'Lovecraft Country' Episode 9 hoists its 'protest art' genre flag even higher as we rewind to Tulsa 1921
If you were like me, the first thing you did after watching Episode 9 of 'Lovecraft Country' was google the exact words of Sonia Sanchez's spoken word poetry 'Catch the Fire'. After 'Whitey on the Moon', this has to be the second time the show has memorably used an anachronistic sampling of songs, speeches and poetry to give the show its "protest art" sheen. Yes, there were slightly clunky parts with the Montrose-Tic drama and the convenient time-loop moment of Tic 'saving' the younger versions of his father, mother and Uncle George. But overall, the episode works because it brings to life the 1921 massacre, reopening old wounds so that it can be cauterized by fire to cleanse the festering trauma within.
It has rage bubbling above the surface about how when Black property and wealth was destroyed, no one blinked an eye — it is a reminder to those making noises about 'vandalism' right now. In fact, back then, the city authorities colluded against its Black citizens (something acknowledged publically only in 2001 without reparations for descendants) while the incident was erased from history books until recently.
The poem is read in the backdrop of Letitia (Jurnee Smollett) securing the 'Book of Names' — a family legacy — while she literally holds the hands of an ancestor who says her faith will live on in Letitia and Tic's son while she burns. Talk about passing the torch. The last few sentences of the poem say it all — "Hey. Brother/Brotha. Sister/Sista. Here is my hand. Catch the fire…and live. live. livelivelive."

● Data segment
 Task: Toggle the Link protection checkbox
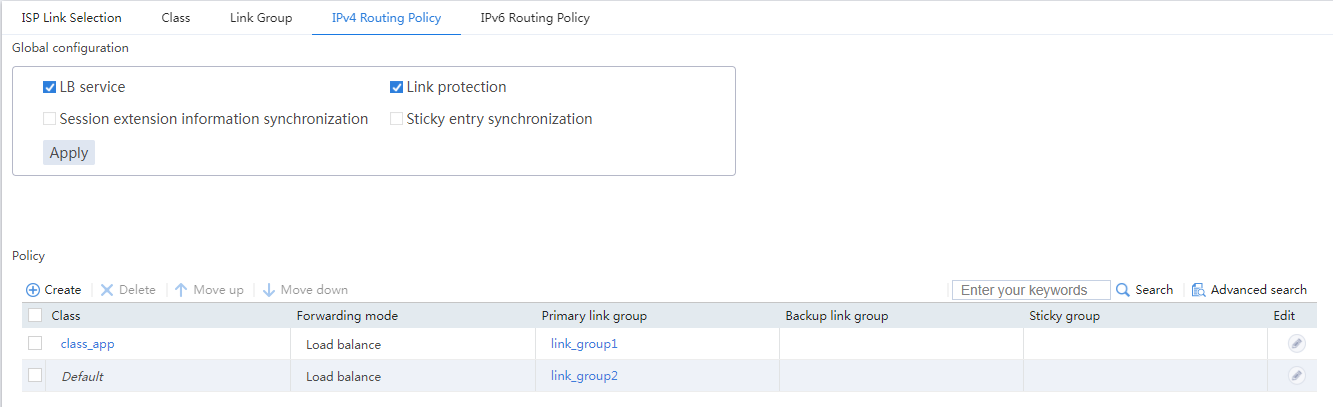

● Tasks for this exercise
**a)** According to the review of Lovecraft Country Episode 9, in what year was the city authorities' collusion against Tulsa's Black citizens publicly acknowledged?
**b)** Retype the review of Lovecraft Country Episode 9 word for word, everything from "It has rage" down to "books until recently.".
**c)** Write the next few sentences of the review of Lovecraft Country Episode 9, picking up after its final sentence.

● Answer set
**a)** 2001

**b)**
It has rage bubbling above the surface about how when Black property and wealth was destroyed, no one blinked an eye — it is a reminder to those making noises about 'vandalism' right now. In fact, back then, the city authorities colluded against its Black citizens (something acknowledged publically only in 2001 without reparations for descendants) while the incident was erased from history books until recently.

**c)**
As invulnerable Letitia holds the book — also the key to saving another member of the next generation, Diana Freeman — Leti is literally carrying the hopes of those who were murdered and burnt in Tulsa into the future. No wonder her shoulders are bent at the beginning before they straighten and she walks unharmed through the fire to reach the time portal — it is a traumatic yet hopeful moment scored to grand operatic music because it is that momentous.
Above her, Montrose looks down and mentions the names and legacies destroyed when the White mobs descended on the "Black Wall Street", like that of Dr Jackson, the best Black surgeon in America, who was shot in the face.
Fitting for "protest art" television, the poem also shows the way forward at this critical juncture. After asking, "Where is your fire?", it asks if you can't "smell it coming out of our past? The fire of living / not dying. The fire of loving / not killing. The fire of Blackness / not gangster shadows. Where is our beautiful fire that gave light to the world? The fire of pyramids; The fire that burned through the holes of slave ships and made us breathe.”
And it ends with exhortations "not to kill", and nurture violence in another generation (like Montrose) but to "catch the fire and burn with eyes that see our souls walking, singing, building, laughing, learning, loving, teaching, being". Being Black and alive.
Lovecraft Country' airs on Sundays at 9 pm only on HBO.